Being a Better Writer: Research and Ramifications

Welcome, readers! Before we begin with today’s post, an obligatory plug, if you will. If you somehow missed it, Shadow of an Empire‘s cover has been revealed in all its glory! You can check it out here! And yes, that does have to do with the slight redesign of the site and its colors. Shadow of an Empire is releasing June 1st, and will be available for pre-order later this week!

Excited? Good! I know I am.

So, that out of the way, let’s talk about today’s topic: Research and the ramifications that come with it. Because, as with most things in the writing world … it’s not quite so simple when you get down to it.

Now, I’ll be clear up front: This is a request topic. Actually, it’s a pretty common request topic. Which, as often as I hammer the point home of “always do the research” doesn’t exactly surprise me. I’ve made a point of it time and time again in my posts here on the site and elsewhere around the web—and even in person! If you want to be an author, and write a story about anything … Do. The. Research. Learn about that thing. And learn well.
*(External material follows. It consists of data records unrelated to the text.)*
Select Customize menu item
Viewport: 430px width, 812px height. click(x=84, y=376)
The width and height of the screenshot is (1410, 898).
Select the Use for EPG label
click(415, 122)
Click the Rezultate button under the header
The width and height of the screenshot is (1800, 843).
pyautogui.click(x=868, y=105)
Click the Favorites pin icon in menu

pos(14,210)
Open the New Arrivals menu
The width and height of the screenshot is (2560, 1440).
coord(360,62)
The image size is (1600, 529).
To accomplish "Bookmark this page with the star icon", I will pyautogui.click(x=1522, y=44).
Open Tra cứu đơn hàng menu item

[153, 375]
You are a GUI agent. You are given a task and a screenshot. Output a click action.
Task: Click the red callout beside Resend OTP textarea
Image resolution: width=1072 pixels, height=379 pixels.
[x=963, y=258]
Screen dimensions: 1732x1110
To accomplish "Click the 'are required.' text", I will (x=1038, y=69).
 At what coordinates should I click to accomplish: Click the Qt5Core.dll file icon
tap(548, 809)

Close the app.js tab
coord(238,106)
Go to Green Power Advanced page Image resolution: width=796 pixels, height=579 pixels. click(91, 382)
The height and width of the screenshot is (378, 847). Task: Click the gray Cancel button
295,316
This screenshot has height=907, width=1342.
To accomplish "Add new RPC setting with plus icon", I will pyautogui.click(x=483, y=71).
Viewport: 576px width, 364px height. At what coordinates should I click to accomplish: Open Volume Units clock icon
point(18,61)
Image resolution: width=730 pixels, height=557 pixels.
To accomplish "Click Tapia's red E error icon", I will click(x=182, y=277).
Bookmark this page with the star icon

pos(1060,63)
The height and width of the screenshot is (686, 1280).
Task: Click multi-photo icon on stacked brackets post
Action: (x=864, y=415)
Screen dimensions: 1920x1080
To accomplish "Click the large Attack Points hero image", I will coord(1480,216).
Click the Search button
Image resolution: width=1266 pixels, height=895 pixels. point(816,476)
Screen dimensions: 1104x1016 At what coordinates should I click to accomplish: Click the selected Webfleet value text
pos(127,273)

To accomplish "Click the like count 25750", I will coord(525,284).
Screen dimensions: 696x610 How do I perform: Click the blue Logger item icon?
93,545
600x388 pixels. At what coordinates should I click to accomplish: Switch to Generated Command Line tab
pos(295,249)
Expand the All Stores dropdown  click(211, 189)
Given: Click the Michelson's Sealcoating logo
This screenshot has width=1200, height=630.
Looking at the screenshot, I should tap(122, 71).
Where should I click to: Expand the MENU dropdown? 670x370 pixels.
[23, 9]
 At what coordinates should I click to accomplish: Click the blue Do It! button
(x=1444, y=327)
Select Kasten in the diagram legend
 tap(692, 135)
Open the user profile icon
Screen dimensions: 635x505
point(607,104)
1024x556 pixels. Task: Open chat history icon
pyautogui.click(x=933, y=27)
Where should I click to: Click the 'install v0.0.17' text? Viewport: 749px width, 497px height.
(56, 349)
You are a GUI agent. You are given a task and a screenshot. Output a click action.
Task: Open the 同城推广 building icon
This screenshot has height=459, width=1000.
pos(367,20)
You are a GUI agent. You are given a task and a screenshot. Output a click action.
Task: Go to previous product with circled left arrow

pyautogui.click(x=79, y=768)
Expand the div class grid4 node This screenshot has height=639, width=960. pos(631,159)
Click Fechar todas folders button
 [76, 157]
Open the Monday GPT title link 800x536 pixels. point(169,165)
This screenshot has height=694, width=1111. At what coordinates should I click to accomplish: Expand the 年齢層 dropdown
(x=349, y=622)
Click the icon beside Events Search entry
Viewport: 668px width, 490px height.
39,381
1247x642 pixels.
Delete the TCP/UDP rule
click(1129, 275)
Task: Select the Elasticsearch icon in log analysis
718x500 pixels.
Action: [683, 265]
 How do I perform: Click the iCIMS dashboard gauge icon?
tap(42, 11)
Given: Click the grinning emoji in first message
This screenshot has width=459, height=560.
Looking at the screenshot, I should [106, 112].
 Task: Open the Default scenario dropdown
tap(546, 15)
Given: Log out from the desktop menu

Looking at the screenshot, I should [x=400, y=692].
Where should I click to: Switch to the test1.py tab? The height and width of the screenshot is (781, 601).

Naturally, this second bit is the crux of the topic today. At least at the outset. Because while it’s one thing to say “do the research,” for some it’s a bit like telling someone to build a boat. I say “do the research” and there are a cluster of authors new and old who respond with the concerned question of “Okay, how?” And yes, I say old as well as new because there are plenty of authors out there I’ve read that clearly have no idea how to do even the most basic research.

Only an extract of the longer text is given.